Much of Walker's plan will find broad support in the Republican-controlled Legislature, but other key portions will run into trouble with members of his party. One of the most problematic for Walker is his planned expansion of the voucher program to any district that has at least 4,000 students and two schools receiving a D or F grade on new state report cards.
Enough Republican state senators have already voiced opposition to the plan to block it in the Senate. Walker has pledged to work with them to address their concerns.

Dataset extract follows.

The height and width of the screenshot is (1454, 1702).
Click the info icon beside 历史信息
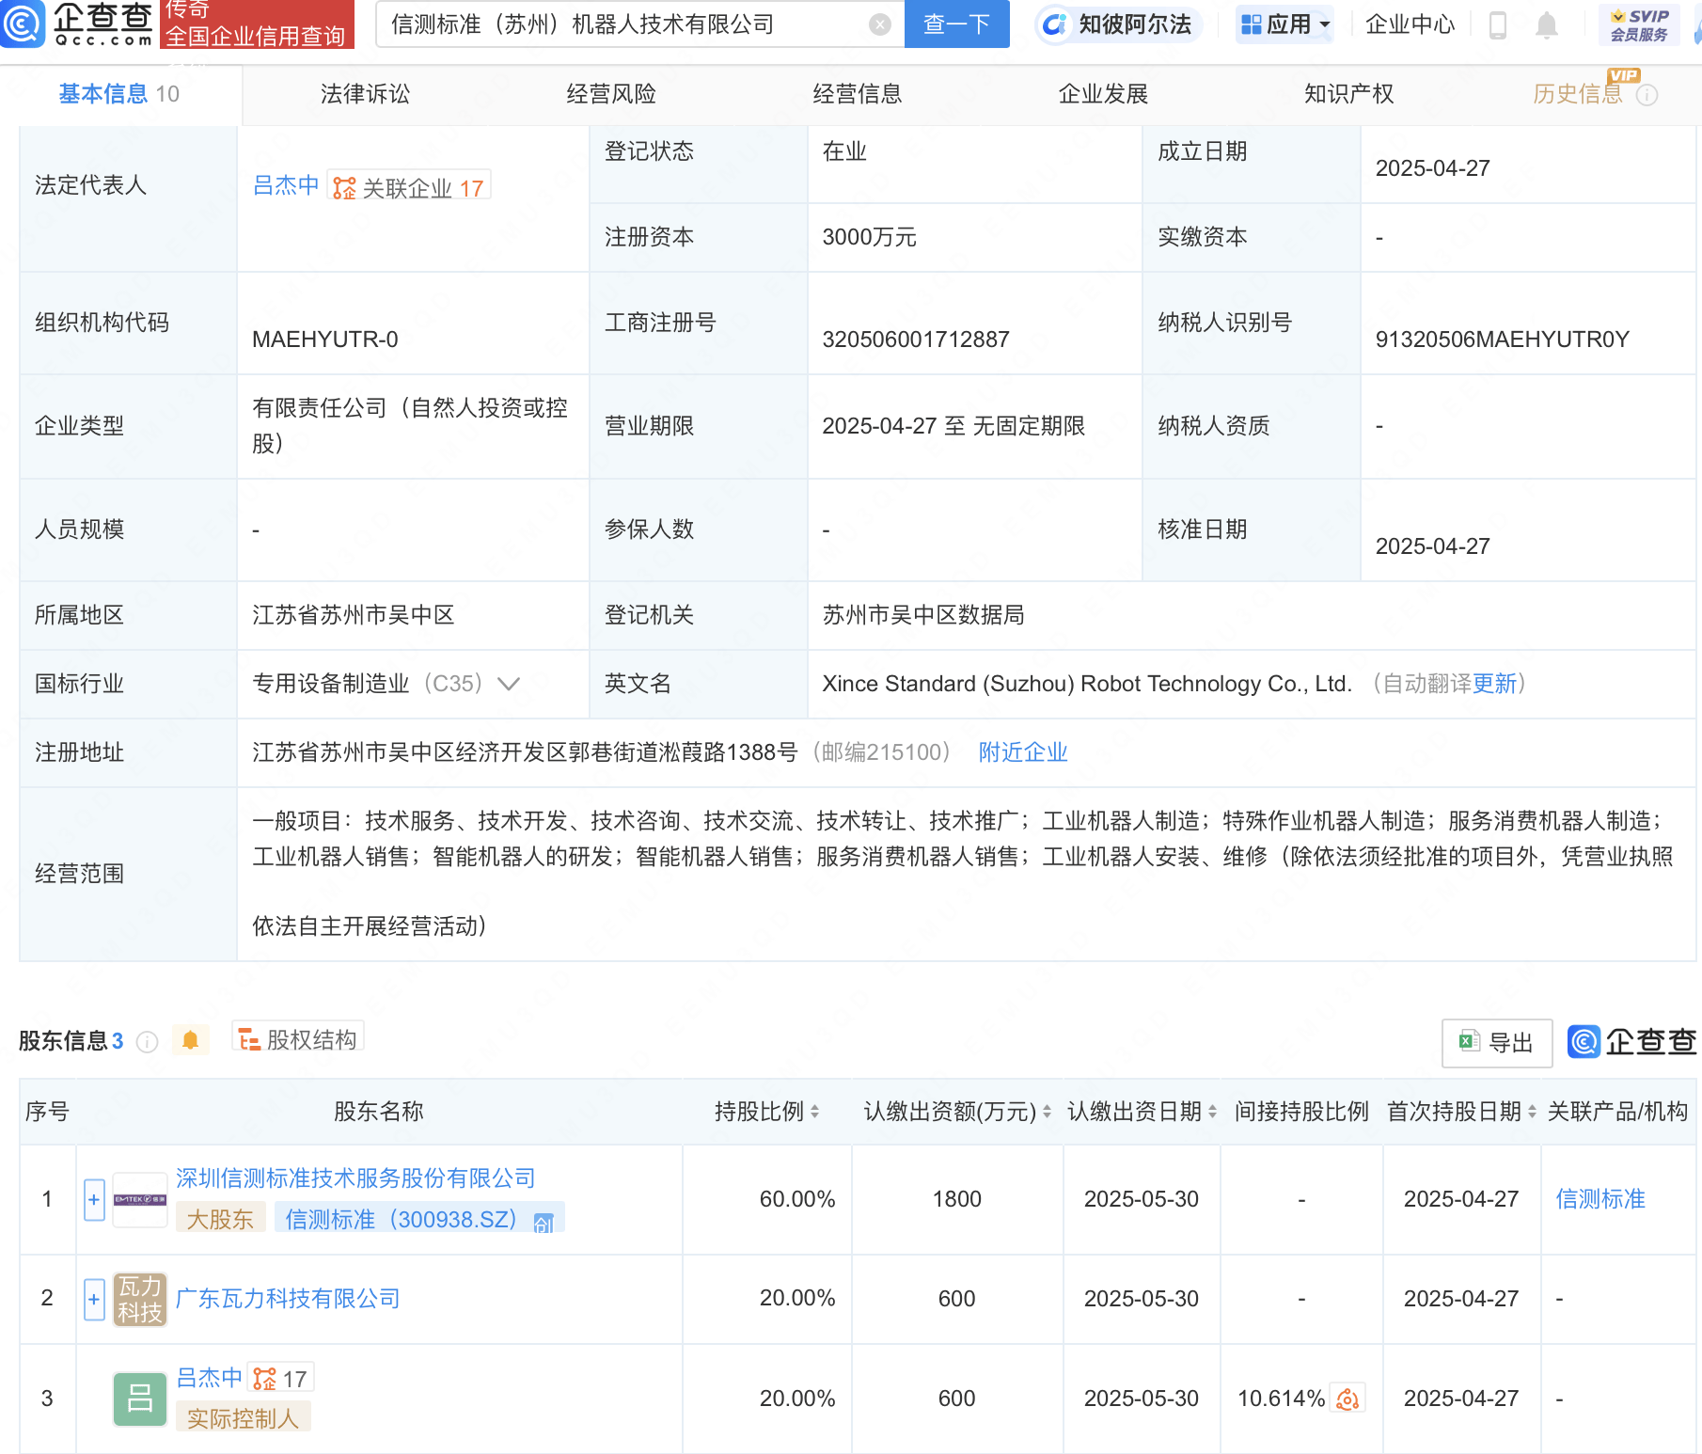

While Walker wants to expand the voucher program, he's not allowing public school spending to go up. He is keeping spending limits for schools in place, while state aid to schools will go up about 1 percent. That money will go toward keeping local property taxes down, not more spending on schools. This has angered school advocates, especially since it comes on the heels of an $800 million aid cut and a 5.5 percent reduction in spending authority in the last budget.
Teachers and other educators planned to speak out against the plan at a Capitol news conference hours before Walker's speech.
Walker's budget also calls for cutting income eligibility for poor adults in the state's BadgerCare program from 200 percent of the federal poverty level to 100 percent. While he's also lifting an enrollment cap for childless adults, the net effect of the changes will be a drop of about 5,000 people in the Medicaid program.
Walker estimates that about 224,600 currently uninsured people will access federally subsidized private insurance coverage through the marketplace known as an exchange, which is scheduled to begin operating in 2014.
Walker is calling for those changes instead of allowing Medicaid eligibility to expand by 175,000 people as permitted under President Obama's federal health care overhaul law. Walker's changes won't cause any additional costs to the program, which is already slated to go up about $650 million in his budget.
Walker is also rejecting the recommendations of a task force created in his last budget that studied ways to plug a projected $2 billion funding gap over the next decade for road maintenance, repair and other transportation projects.
That group, headed by Walker's own secretary of the state Transportation Department, recommended a gas tax increase, fee hikes and other changes to provide long-term growth and stability to pay for roads projects. Their recommendations would have cost the average driver about $120 more a year.
Walker went in another direction, saying he would look into selling the state's power plants and other assets to pay off bonds for transportation projects such as the Zoo Interchange near Milwaukee.
Walker's budget would increase transportation spending by about $500 million, but the additional money comes primarily from new borrowing and money diverted from the state's general fund, not additional taxes or fees.
His budget also calls for expanding DNA collection efforts to include anyone arrested on a felony charge and anyone convicted of a crime and allowing GPS monitoring of high-risk sex offenders subject to restraining orders.
He also proposed investing nearly $100 million in programs to develop the state's workforce, including a requirement for nearly 76,000 on food stamps to enroll in job-training programs. Those who don't would have their benefits limited.